» **What the task asks**
Please return every line of the items below word for word, leaving the pictures out.

● ● ●

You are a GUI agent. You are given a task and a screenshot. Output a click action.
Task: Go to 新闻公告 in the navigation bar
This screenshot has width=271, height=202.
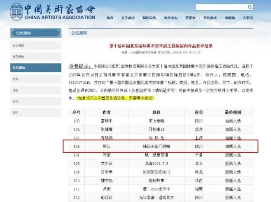point(150,18)
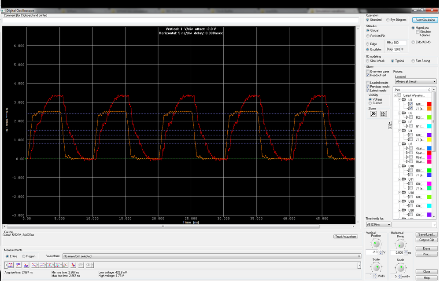Collapse the U1 node in the Pins tree
Image resolution: width=440 pixels, height=281 pixels.
[399, 99]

● ● ●

» **Result**
You are a GUI agent. You are given a task and a screenshot. Output a click action.
Task: Go to 新闻公告 in the navigation bar
This screenshot has width=271, height=202.
point(150,18)
Collapse the U1 node in the Pins tree
Image resolution: width=440 pixels, height=281 pixels.
[399, 99]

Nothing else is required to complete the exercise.